Decidimos romper com a educação tecnicista da Universidade, pois a mera leitura e reprodução dos códigos não é capaz de exprimir a complexidade da vida social dos autos dos processos e não permite conhecer as vidas injustiçadas existentes por trás destes conflitos.
As comunidades têm um conhecimento de eficácia, validade e vivência dos direitos que mil páginas de códigos não ensinam. A Constituição Federal, carta política que promete várias prestações do Estado para a sociedade, diz que devem ser garantidos, entre outros, a educação, a saúde e a moradia.
O que observamos no dia-a-dia, contudo, é a luta diária dos movimentos sociais para ter acesso e concretizar estas promessas. Por isso, acreditamos ser legítima a luta dos movimentos sociais perante a qual não podemos nos separar ou ficarmos inertes, mas sim lutar para superar as contradições do sistema em que estamos inseridos – e não se retirar desta luta, mas somar.

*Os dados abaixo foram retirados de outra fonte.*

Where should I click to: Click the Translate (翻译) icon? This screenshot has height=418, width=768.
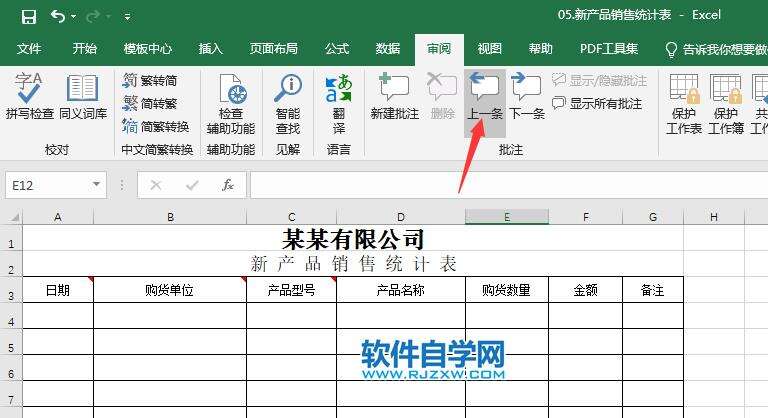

Observamos, contudo, o descaso de um Estado ausente. Constatamos que consideram muito entregar a casa, mas não basta apenas isto – é preciso uma infra-estrutura que promova condições dignas de vida.
É preciso transporte, que chegue às comunidades e promova a locomoção do trabalhador, para obter sua renda, e das crianças para a escola, a fim de que tenham acesso à educação.
É preciso que a saúde seja garantida, por meio de postos de saúde, campanhas de vacinação, presença dos médicos, ambulâncias que atendam as emergências quando requeridas e que não falte medicamentos à população.
É preciso segurança, vigilância que respeite a dignidade dos moradores, que não devem ser tratados como réus, mas como pessoas.
O Lições de Cidadania elabora sua ação em cima de dois pressupostos: a educação é uma forma de intervenção no mundo e; o primeiro passo para exercer um direito é conhecê-lo.
A partir disto, é preciso promover encontros de educação jurídica popular, voltados à transformação, à crítica, à decisão – e não a serviço da imobilização, da acomodação e da permanência das injustiças.
A educação popular deve ser feita com base na doutrina de Paulo Freire, pois acreditamos que esta ensina o necessário respeito ao saber da comunidade, ao conhecimento que decorre da vivência e da luta, que os códigos não ensinam e, a partir de entrevistas e questionários feitos aos moradores, os encontros se pautam focando as dificuldades e lesões aos direitos da comunidade, com o intuito de superá-las.
O Lições de Cidadania acredita no diálogo com respeito à identidade e autonomia do grupo social a quem nos dirigimos, para ter um franco debate sobre os problemas da comunidade e assim encontrar em conjunto as suas soluções, para que a educação, através do ensinamento que capacita a defesa dos direitos, torne-se capaz de transformar o meio social.
O Lições de Cidadania, então, rompe com os muros que distanciam a universidade da sociedade, encontrando os movimentos sociais por acreditar na legitimidade de suas causas.
Mais que isto, os movimentos sociais são chamados para dentro da universidade, para ter voz, ser ouvidos e suas causas serem conhecidas – espaço raramente conferido pela mídia, que se encontra a mercê dos interesses das elites dominantes, indiferentes às massas oprimidas.
Por fim, o Programa Lições de Cidadania concretiza um movimento de contra-cultura na universidade, pois acredita que o Direito é um instrumento de transformação social, junto à educação que conscientiza e critica, que atua pela mudança e superação das violações desumanizantes com as quais os movimentos sociais cotidianamente se deparam, a fim de que, um dia, a lição da sala de aula seja verdadeira e assim se concretize na prática um Direito achado na rua, na sociedade – alinhado com a Justiça.